▶ _WHAT IS BEING ASKED_:
Would you restate every entry below word for word? Leave out the pictures.

***

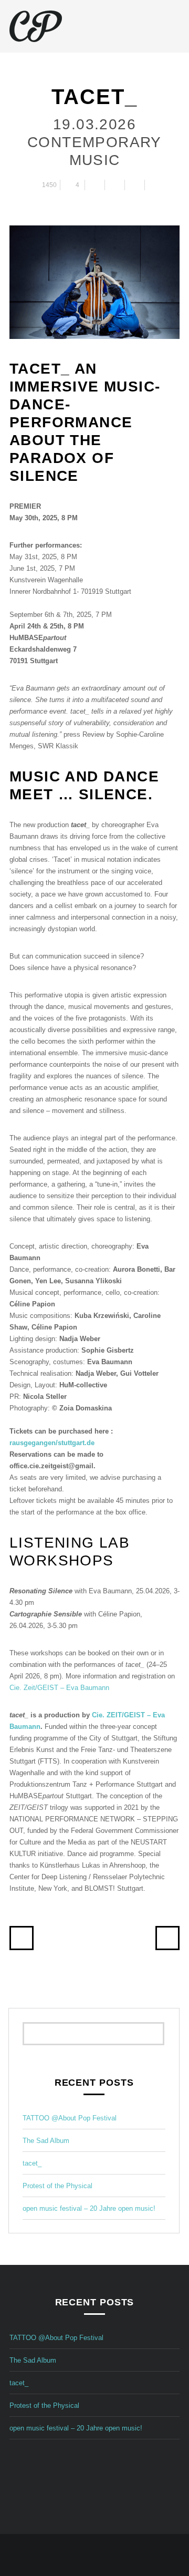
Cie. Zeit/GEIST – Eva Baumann (59, 1688)
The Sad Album (46, 2141)
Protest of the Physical (57, 2186)
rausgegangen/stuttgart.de (51, 1443)
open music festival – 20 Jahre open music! (89, 2208)
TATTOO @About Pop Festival (70, 2118)
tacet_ (32, 2163)
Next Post (167, 1938)
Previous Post (21, 1938)
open (174, 26)
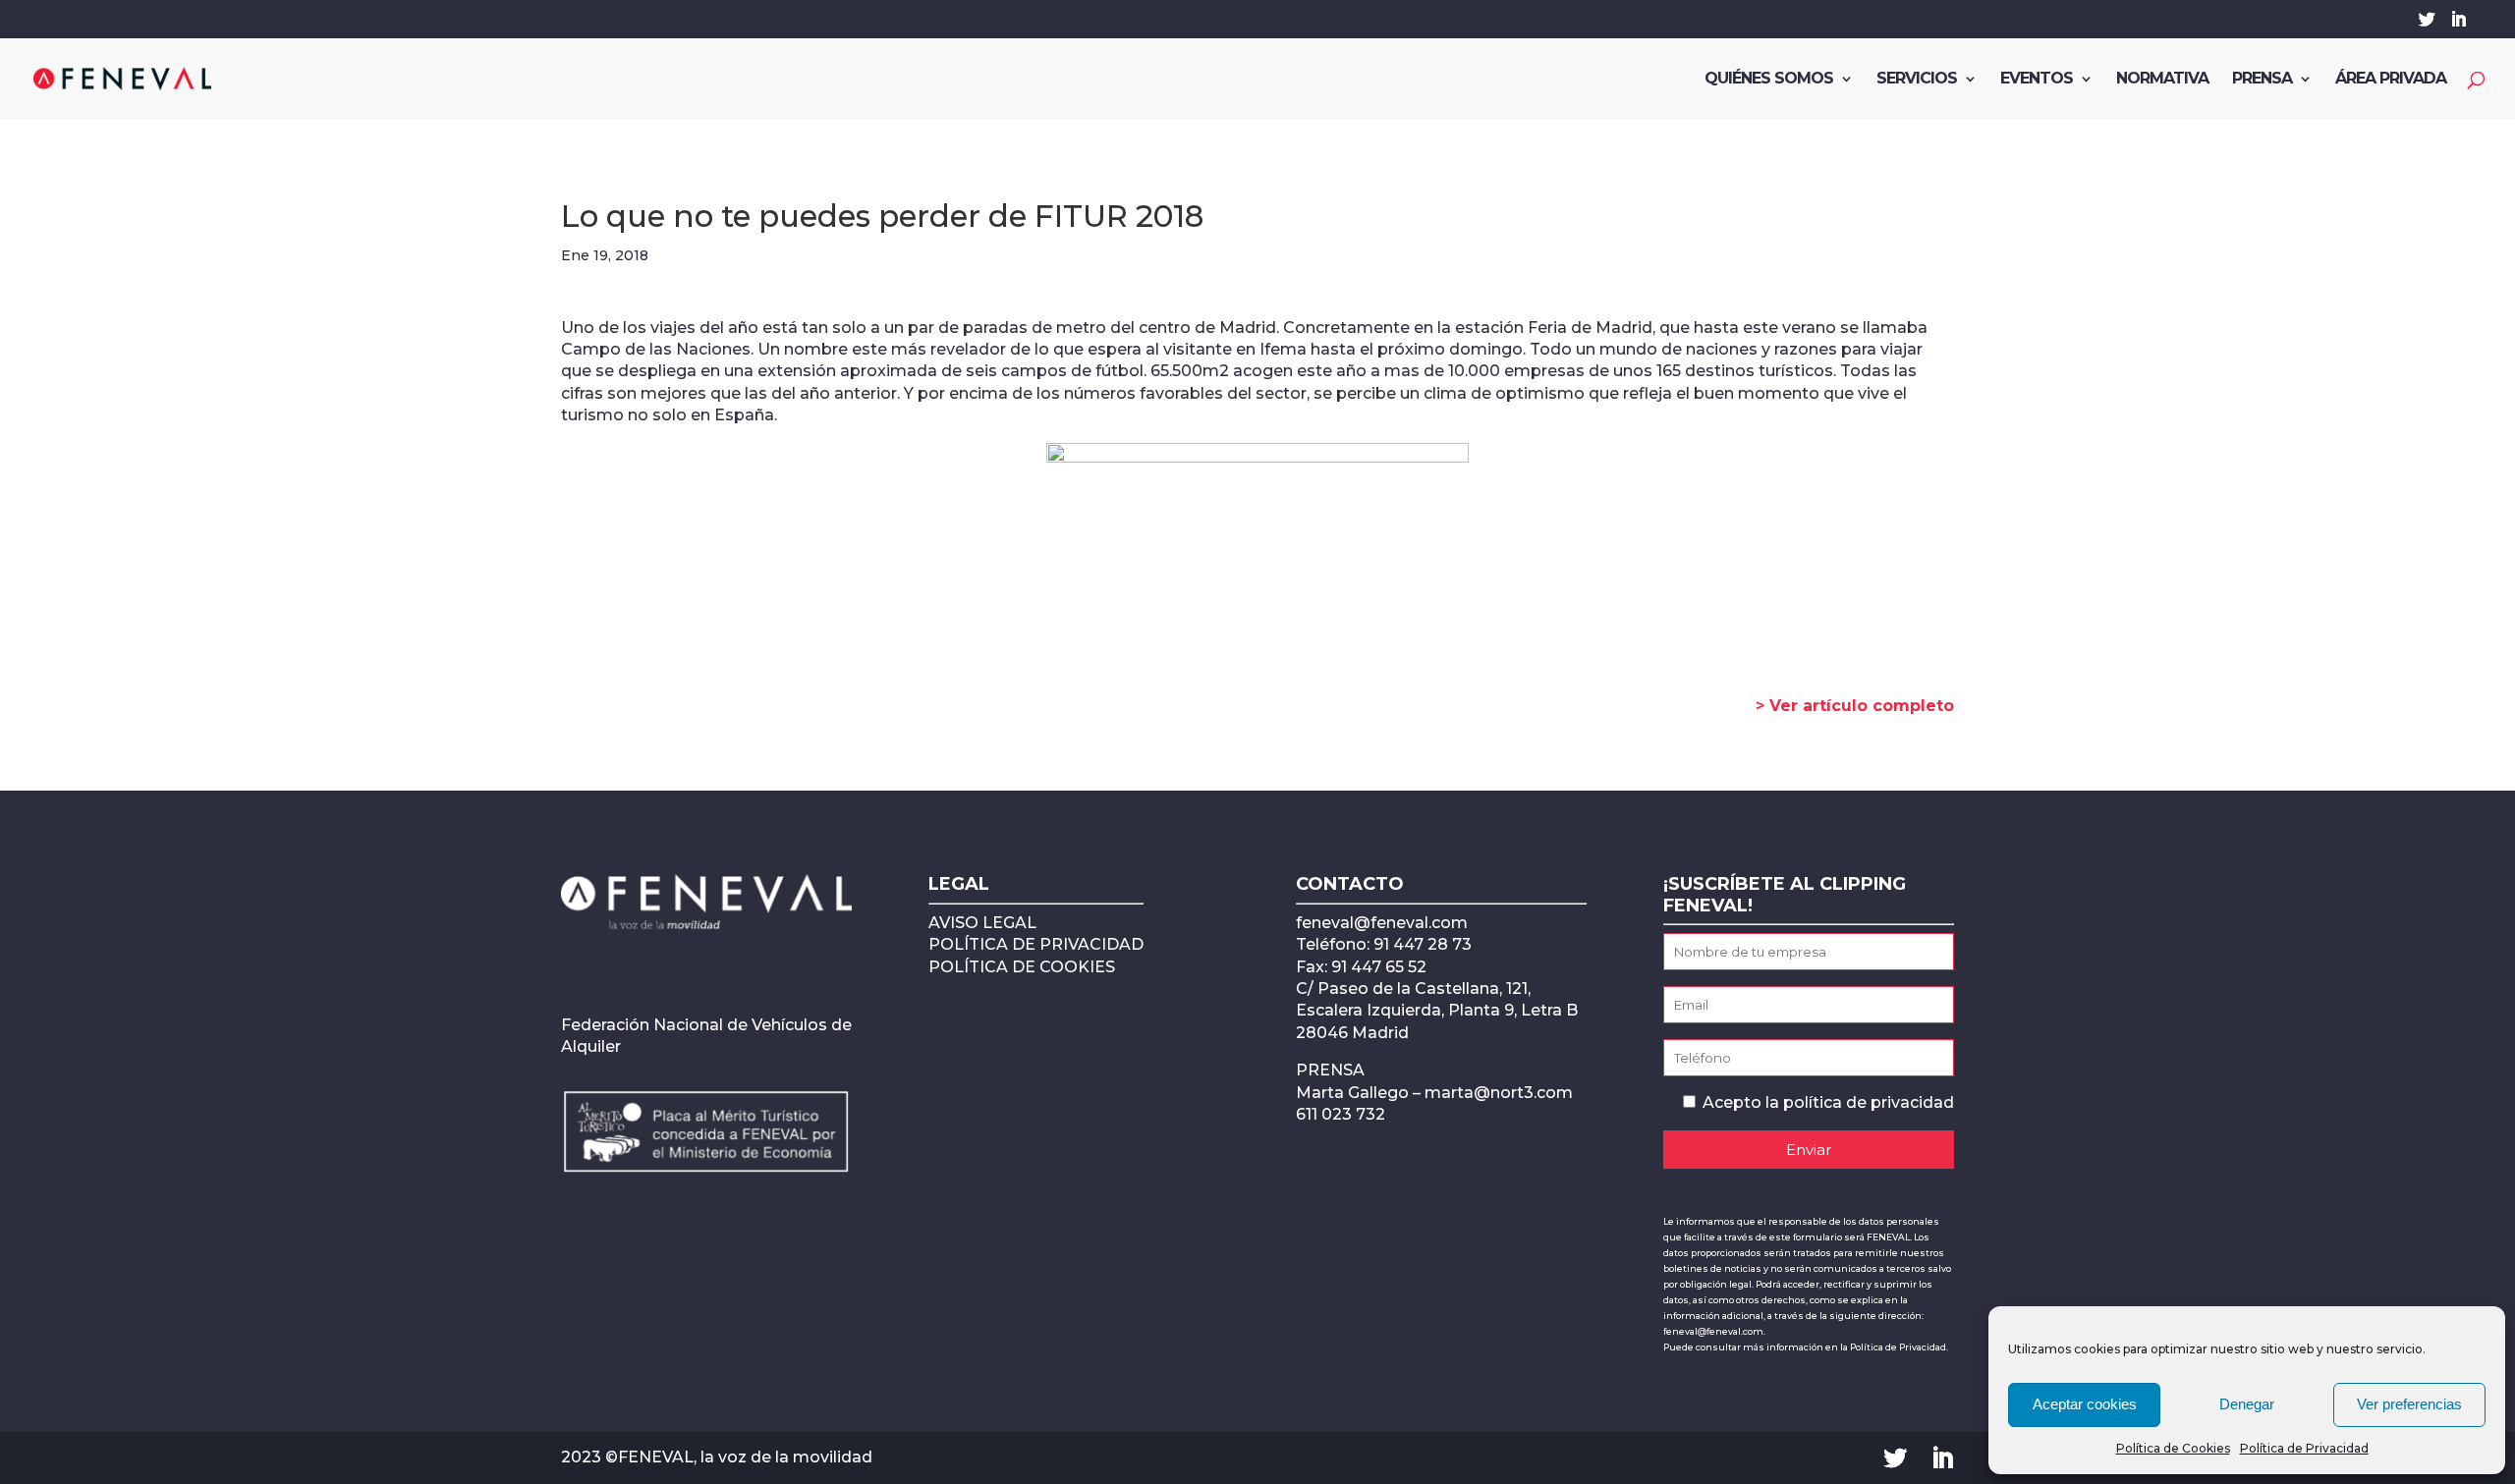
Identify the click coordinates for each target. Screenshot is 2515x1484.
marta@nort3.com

***

▶ _RESPONSE AREA_:
Cie. Zeit/GEIST – Eva Baumann (59, 1688)
The Sad Album (46, 2141)
Protest of the Physical (57, 2186)
rausgegangen/stuttgart.de (51, 1443)
open music festival – 20 Jahre open music! (89, 2208)
TATTOO @About Pop Festival (70, 2118)
tacet_ (32, 2163)
Next Post (167, 1938)
Previous Post (21, 1938)
open (174, 26)
Identify the click coordinates for each target. Screenshot is 2515x1484.
marta@nort3.com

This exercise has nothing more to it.